1La chair libertine s’est faite maléfique. La folie financière a remplacé « l’horreur économique [1] ». La Grèce a été mise à l’index. Faisons-nous centaure et bacchante pour comprendre s’il y a lieu ou non de confirmer la nature éminemment humaine des démesures actuelles. Le Centaure, La Bacchante, sont deux poèmes en prose que Maurice de Guérin a écrits en 1835. Un troisième poème devait être composé à la suite : L’Hermaphrodite ; mais il ne l’a pas été. Maurice de Guérin est décédé en 1839. Le poème La Bacchante est resté inachevé. Il s’arrête quand survient un serpent ; la morsure a lieu, mais non tous les effets. Quelle est l’énigme de ce triptyque ? Quel est le secret du serpent ? Et si nous poursuivions le mythe de la bacchante par le conte du Serpent vert, écrit par Goethe en 1795 ? Un serpent peut-il en cacher un autre ?
2Maurice de Guérin n’est pas vraiment un poète romantique français. Il ne peut pas être rattaché aux poètes romantiques allemands, mais il s’est nourri de la tradition classique allemande. Dans son Cahier vert, il confie qu’il « achève de lire le premier volume des Mémoires de Goethe », il parle de « l’élan de la poésie allemande qui se lève si belle [2] ». Albert Béguin a justifié l’affiliation de Guérin à la littérature allemande : « Guérin […] a un sentiment de la vie cosmique qui le rapproche des Allemands […] le sens des origines et le besoin d’y remonter [3] ». Guérin note dans son Cahier vert : « J’habite avec les éléments intérieurs des choses, je remonte les rayons des étoiles et le courant des fleuves jusqu’au sein des mystères de leur génération. Je suis admis par la nature au plus retiré de ses divines demeures, au point de départ de la vie universelle [4] ».

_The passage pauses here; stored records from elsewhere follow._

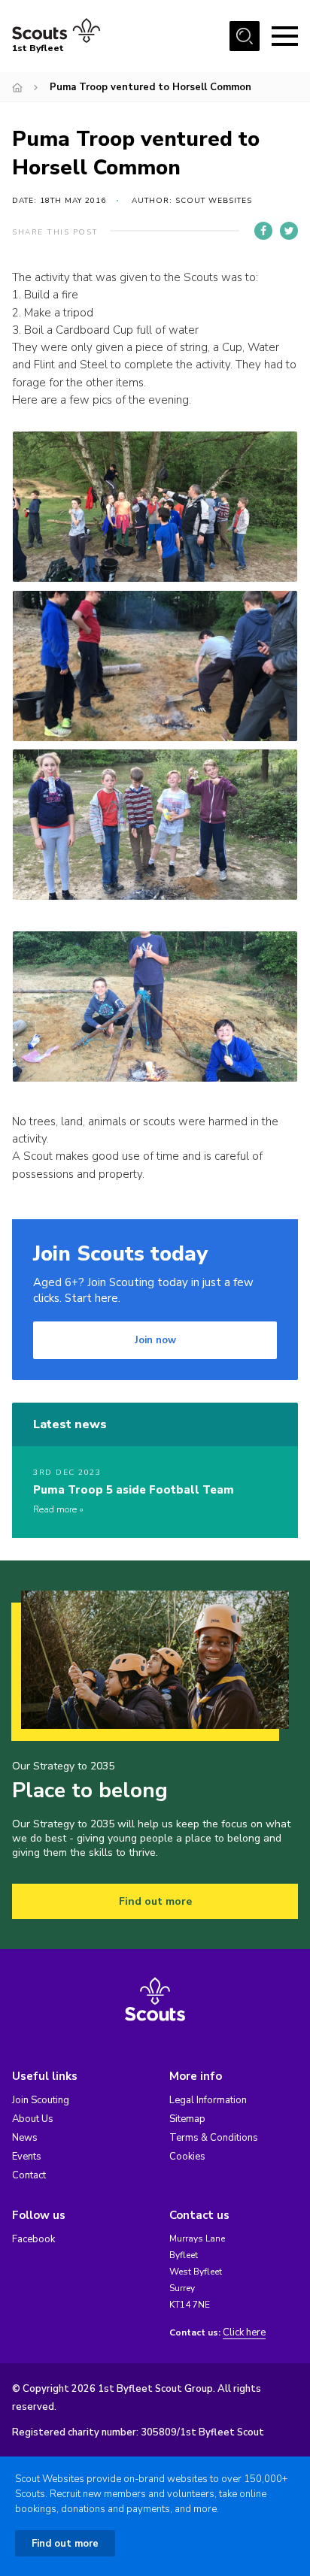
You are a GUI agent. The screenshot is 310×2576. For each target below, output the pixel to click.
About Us (32, 2119)
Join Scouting (40, 2100)
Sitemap (187, 2119)
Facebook (33, 2239)
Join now (155, 1340)
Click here (244, 2332)
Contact (29, 2175)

3Il n’est peut-être pas vrai de dire que le centaure personnifierait la nature masculine et la bacchante la nature féminine, car que penser du projet de Guérin de conclure sur la nature hermaphrodite ? Le poème La Bacchante poursuit le poème Le Centaure, mais avons-nous là le tableau complet de la nature humaine ? Guérin avait demandé à son ami Barbey d’Aurevilly, dans sa correspondance du 16 mai 1839, s’il lui « reprocherait » « ce sentiment un peu féminin [5] » qu’il éprouvait ce jour là ; et il lui avait écrit, le 3 février 1838, qu’il le voyait, lui, « femme et homme tout ensemble [6] ».

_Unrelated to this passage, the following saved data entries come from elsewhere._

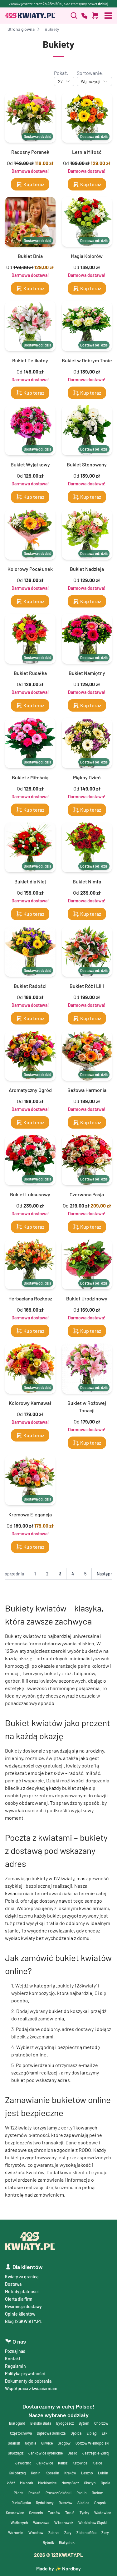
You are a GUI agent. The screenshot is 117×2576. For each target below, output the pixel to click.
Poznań (34, 2493)
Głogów (64, 2443)
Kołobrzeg (17, 2473)
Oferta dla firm (18, 2299)
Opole (105, 2483)
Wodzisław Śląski (92, 2522)
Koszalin (52, 2473)
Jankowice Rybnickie (45, 2453)
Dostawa (13, 2284)
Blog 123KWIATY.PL (23, 2321)
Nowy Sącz (70, 2483)
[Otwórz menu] (108, 15)
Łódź (11, 2483)
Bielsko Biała (40, 2423)
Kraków (70, 2473)
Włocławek (63, 2522)
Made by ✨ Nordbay (58, 2568)
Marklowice (47, 2483)
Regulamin (15, 2366)
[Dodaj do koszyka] (95, 15)
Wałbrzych (19, 2522)
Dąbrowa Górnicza (51, 2433)
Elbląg (91, 2433)
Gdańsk (14, 2443)
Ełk (104, 2433)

4Maurice de Guérin a choisi la description phénoménologique indirecte pour nous communiquer ce qu’est, pour lui, le but de la vie : la recherche de la source de la vie. Il rejoint Goethe qui fut un phénoménologue dans sa manière de considérer sa vie et toute vie en général. Curtius rapporte son attitude : « La vie de la nature et la vie de l’esprit se présentent à lui sous le même aspect. Dans l’un comme dans l’autre domaine, les éléments derniers du réel ne sont ni des atomes, ni des concepts, ni des “faits” ce sont des entités […] qui ne sont saisissables qu’à l’intuition. C’est là ce que Goethe appelle phénomènes […]. Parmi ces phénomènes, il en est auxquels Goethe a donné le nom de : “Urphänomene” [7] ».
5Dans le conte Le serpent vert, la phénoménologie de Goethe conduit à une symbolique et même à un ésotérisme, mais il s’agit là d’un procédé pédagogique, car Goethe « est parti du fait que, si l’on veut attacher les hommes d’une façon durable à une idée, il faut en partie manifester cette idée, mais aussi la voiler en fait [8] ». Voiler pour mieux dévoiler… nous verrons si nous saurons suffisamment dévoiler le serpent vert pour habiller le serpent nu de la bacchante.
6Les deux poèmes décrivent une vie. Tous les deux ont pour thème une recherche et une course désordonnée. Dans les deux, une vie se met en route, leçon prise auprès d’un plus ancien, ou d’une plus experte, qui a eu le souci d’instruire. Le centaure Macarée nous parle de l’enseignement du centaure Chiron ; la plus jeune des bacchantes nous conte ce que lui a enseigné la bacchante Aëllo. Le centaure, la bacchante nous font entrer dans leur jouissance du monde. Est-ce seulement le paganisme qui fait chanter la vie ? Est-ce leur dualité constitutive qui conduit centaure et bacchante à rechercher le secret du monde pour mieux profiter du bonheur d’être ?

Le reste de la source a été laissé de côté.